Help with Lightproof localisation for LibreOffice

Hi there,

I am the owner of the Tamil localisation effort, and am creating the
grammar checker for LibreOffice using Lightproof. I am having trouble
matching the diacritic marks that are so common in Tamil. For example --

\b(த[ா-ௌ]*\S*)\b

will match தாலம but not தாலம்

I would like to match the whole word, including the diacritic mark; but I'm
not sure how to trap it.

Would appreciate if you had faced similar problem for your language and
have solved it.

Cheers,
Elanjelian

Hi there,

I am the owner of the Tamil localisation effort, and am creating the
grammar checker for LibreOffice using Lightproof.

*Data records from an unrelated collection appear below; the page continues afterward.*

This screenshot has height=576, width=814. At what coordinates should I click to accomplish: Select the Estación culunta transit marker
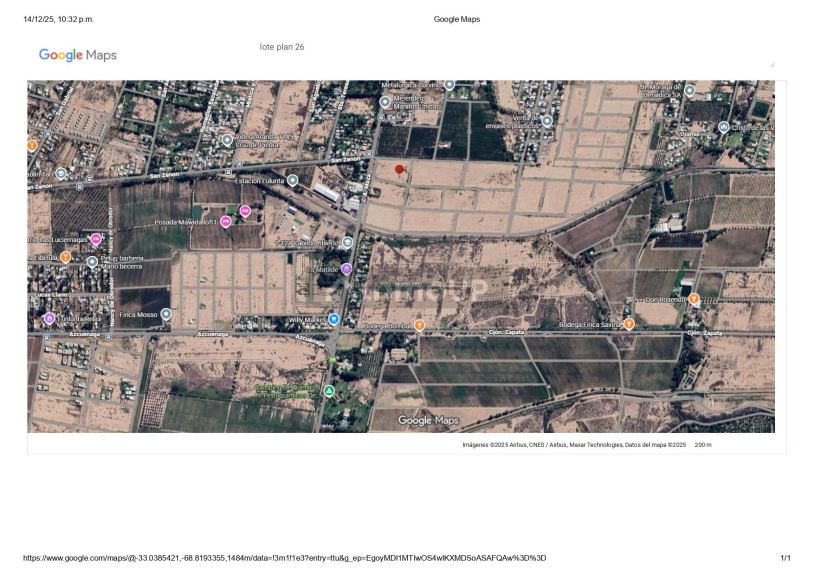[293, 180]
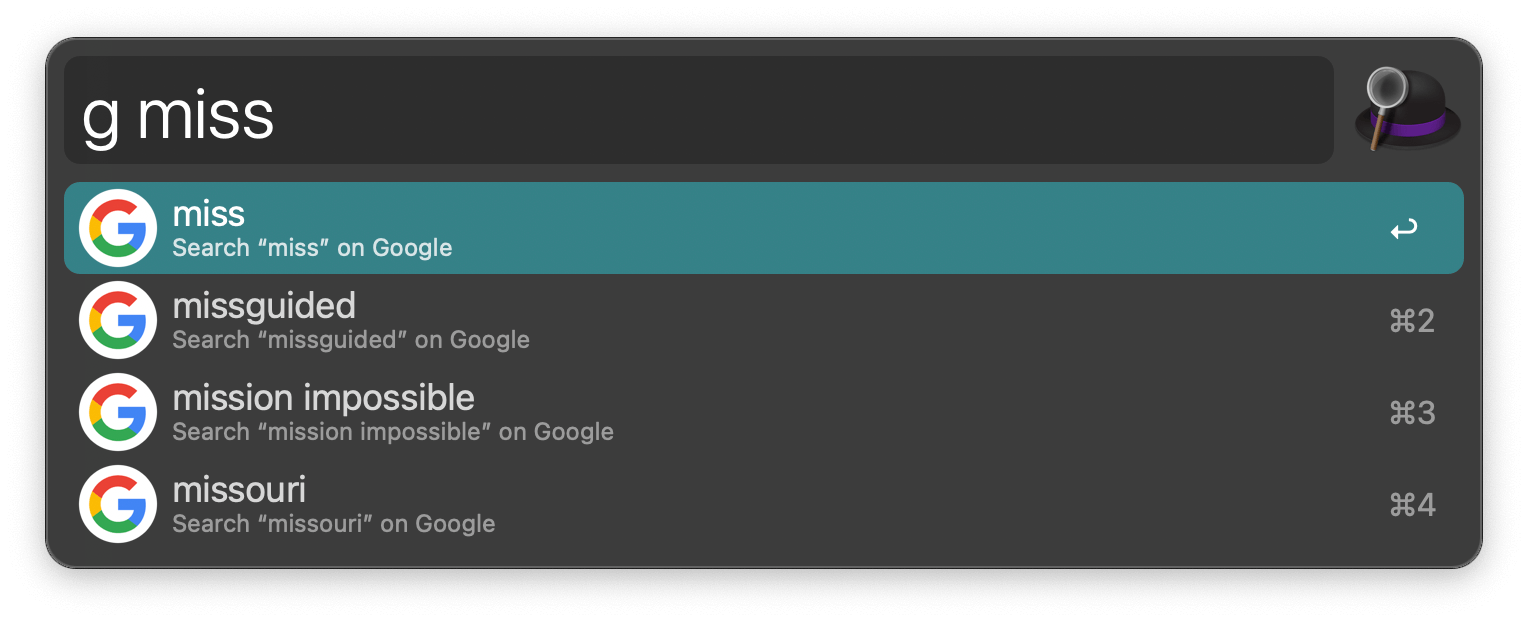The height and width of the screenshot is (622, 1528).
Task: Click the Google icon next to "missouri"
Action: (117, 504)

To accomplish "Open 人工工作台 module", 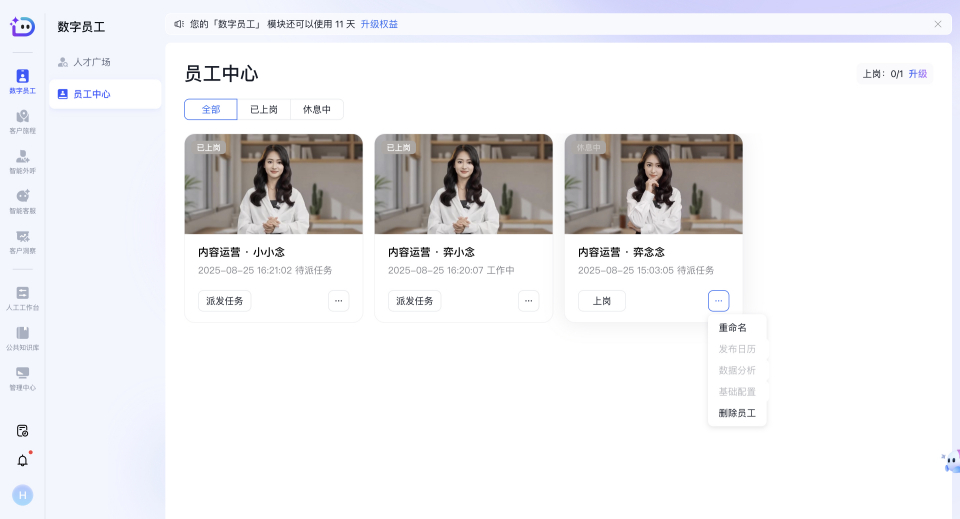I will 22,298.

I am having trouble
matching the diacritic marks that are so common in Tamil. For example --

\b(த[ா-ௌ]*\S*)\b

will match தாலம but not தாலம்

I would like to match the whole word, including the diacritic mark; but I'm
not sure how to trap it.

Would appreciate if you had faced similar problem for your language and
have solved it.

Cheers,
Elanjelian

Hi,

AFAIK it's a known bug of python2. It doesn't support unicode completely. So you need to switch to python3 to process your language without this kind of problems.

I'm not sure when Lightproof will deliver python3 support, probably László tell you more.